0000090: Allow optional hardware-supported encoding during rendering

ID	Project	Category	View Status	Date Submitted	Last Update

0000090	Cinelerra-GG	[All Projects] Feature	public	2018-12-30 19:53	2019-08-07 22:28

Reporter	MatN	Assigned To	goodguy
Priority	normal	Severity	feature	Reproducibility	always
Status	closed	Resolution	fixed
Platform	x86_64	OS	LinuxMint	OS Version	18.3
Product Version	2018-11
Target Version		Fixed in Version

Summary	0000090: Allow optional hardware-supported encoding during rendering
Description	Depending on the system, there might be hardware rendering (GPU) available. If available, the available options are listed using the "vainfo" command in a terminal window. On Mint at least, you have to install vainfo first. I don't know how much effort is is to retrieve that info using native Cinelerra code. If hardware acceleration is available for a chosen format (say h.264 or h.265), could it be made available in the "compression" dropdown list in the video settings of the rendering window? Maybe the quality is less than pure software rendering, but if the hardware causes an considerable speedup then certainly for non-professional use this would be a nice option to have.
Tags	No tags attached.

PhyllisSmith 2019-08-07 22:28 manager ~0002004	Closing -- good discussions here though! but you can now do "low optional hardware-supported encoding during rendering" as described in the notes and pdf file.

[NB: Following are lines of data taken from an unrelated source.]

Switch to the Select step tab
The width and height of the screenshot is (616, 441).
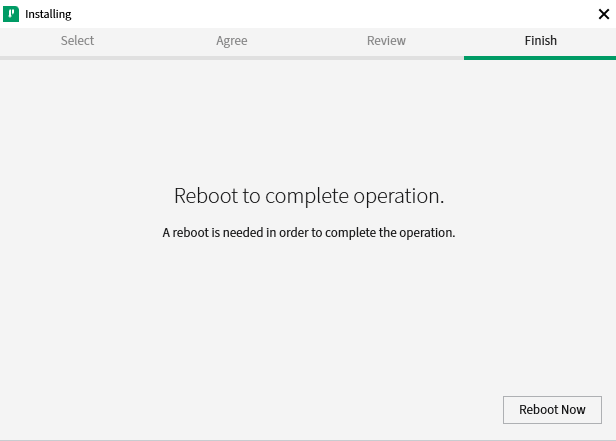77,41
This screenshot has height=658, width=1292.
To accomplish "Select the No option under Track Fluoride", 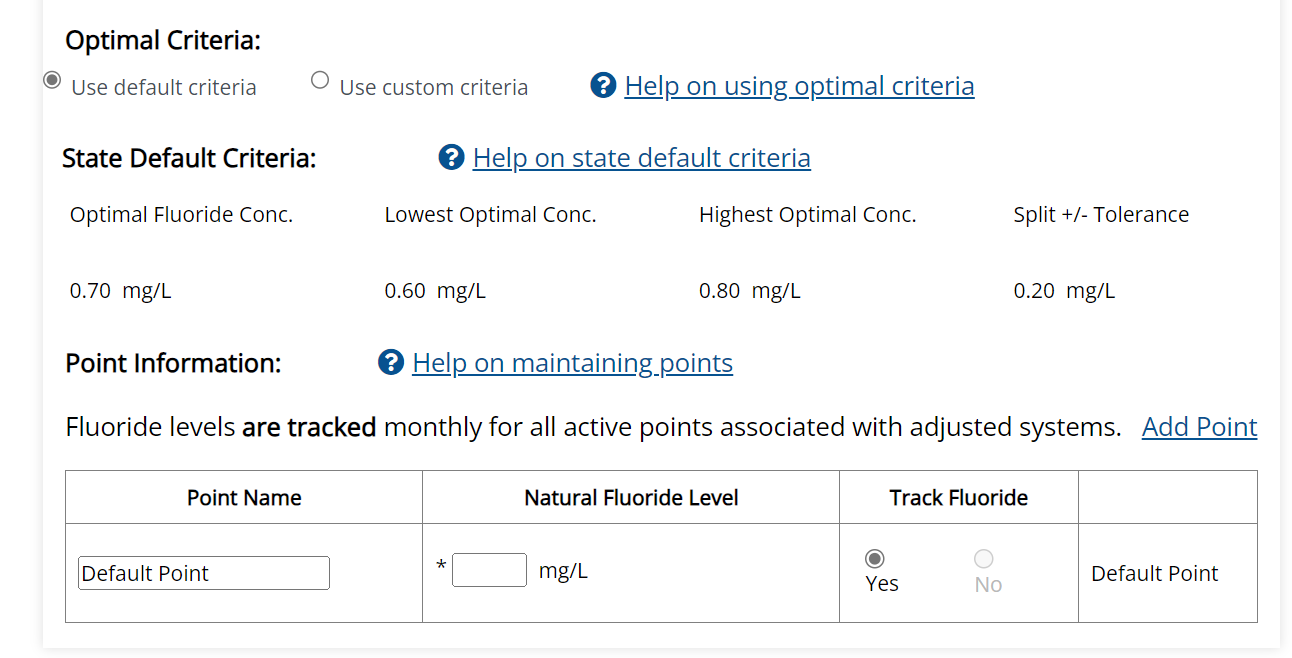I will [x=984, y=559].
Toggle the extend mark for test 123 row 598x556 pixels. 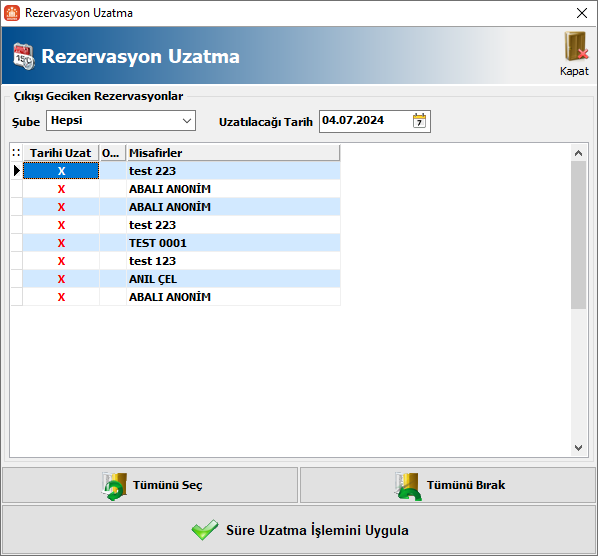(x=61, y=261)
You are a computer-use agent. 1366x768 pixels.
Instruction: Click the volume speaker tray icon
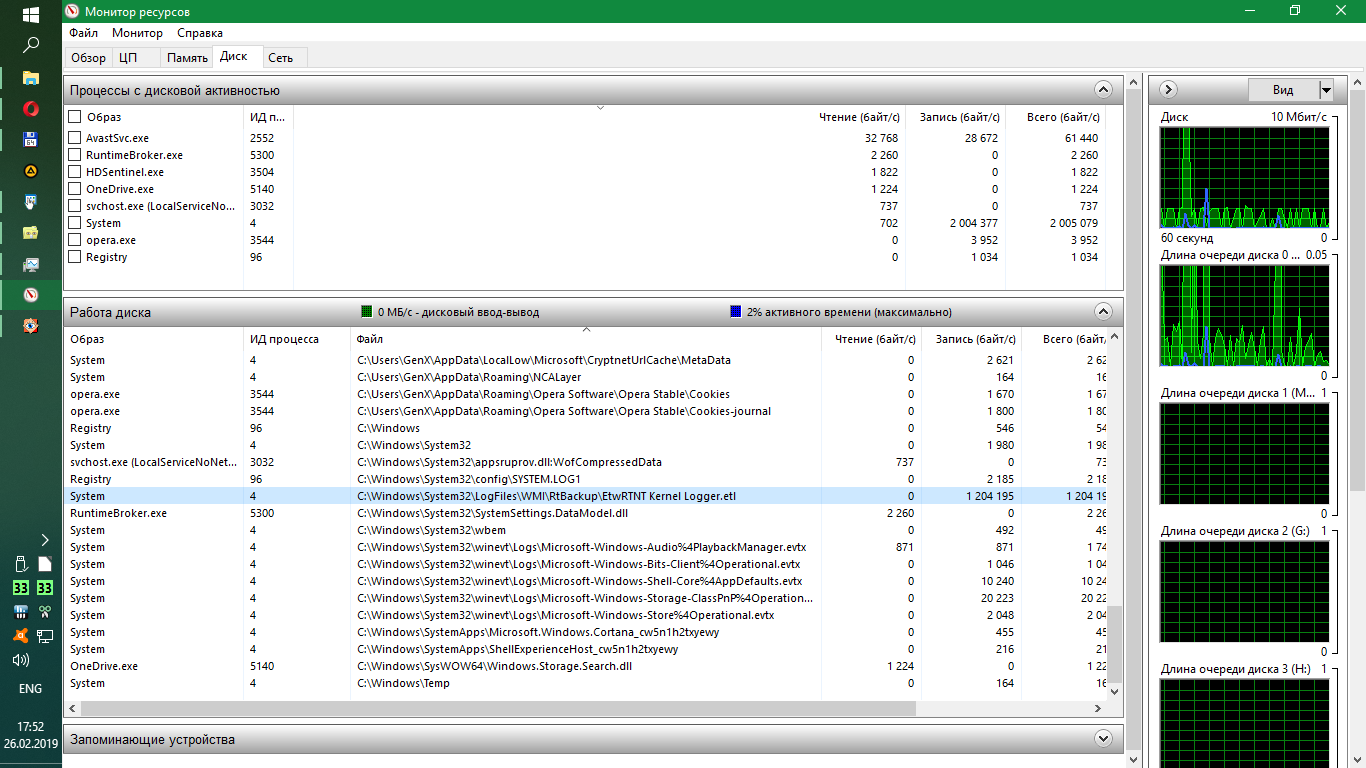pos(20,660)
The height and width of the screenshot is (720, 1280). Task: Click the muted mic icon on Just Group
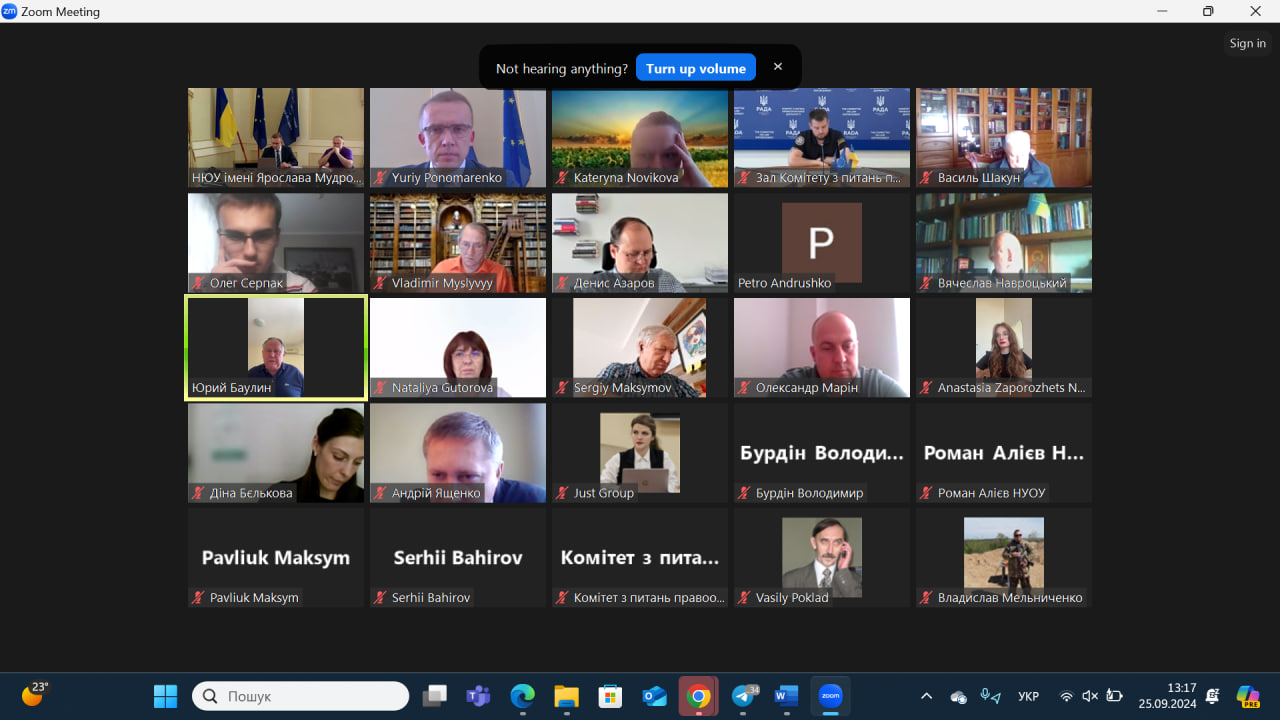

Andrew-R 2019-06-26 14:56 reporter ~0001793	well, all those components (kernel part, 2d/video part for X, OpenGl, OpenCL, cuda, Vulkan, nvenc/dec) quite closely related. I don't think kernel developers are very happy about 10Mb 'black box' module, doing all those DMA and memory operations in kernel address space, at least if you want to send kernel bugreport. With nouveau current load of some engines implemented as Gallium HUD (and some OpenGL extension). For clocks you can try: cat /sys/kernel/debug/dri/0/pstate 0f: core 575 MHz shader 1438 MHz memory 850 MHz AC: core 399 MHz shader 810 MHz memory 499 MHz [as root, after mounting debugfs] Earlier NV (up to GeForce 750) cards can be reclocked manually by echoing higher performance level to this file: echo 0f > /sys/kernel/debug/dri/0/pstate cat /sys/kernel/debug/dri/0/pstate 0f: core 575 MHz shader 1438 MHz memory 850 MHz AC DC * AC: core 576 MHz shader 1458 MHz memory 499 MHz you see, in my case (nv92) memory failed to reclock, known problem. And even this level of reclocking requre small kernel patch (not all nv92 GF 8800 crads actually have same type of memory, so some are reclockable and some are not). With new and higher-performant cards boot clocks acan be quite low, as low as 50Mhz (!) for some fermi card! No wonder anything OpenGL actually just a bit faster than llvmpipe... There is list of nouveau tasks, but they require a lot of knowledge to even try: https://www.x.org/wiki/SummerOfCodeIdeas/ -> Nouveau (Open Source NVIDIA driver) For just idea how much info must be parsed and passed into driver for 'simple' h264 decoding: https://cgit.freedesktop.org/mesa/mesa/tree/src/gallium/drivers/nouveau/nouveau_vp3_video_vp.c Problem definitely exaggregated by fact firmware running on card video engines (there seems to be more than one - Bitstream Processor handles sequential tasks, Video Processor handles parallelizable tasks, and some xtensa microcontroller coordinates them, IIRC.) ALSO closed-source! There was parallel effort about RE'ing some ARM video SOCs: http://linux-sunxi.org/CedarX https://bootlin.com/blog/tag/vpu/ May be one can convince them to try and help nouveau, too (because it used with some tegra platforms ..with arm CPU). I'll try to convince nouveau developers to add some dmesg warnings about secure[GPU]Boot/reclocking problems, so it will be more visible, not sitting on some project website no-one visiting BEFORE running those cards with default nouveau driver ....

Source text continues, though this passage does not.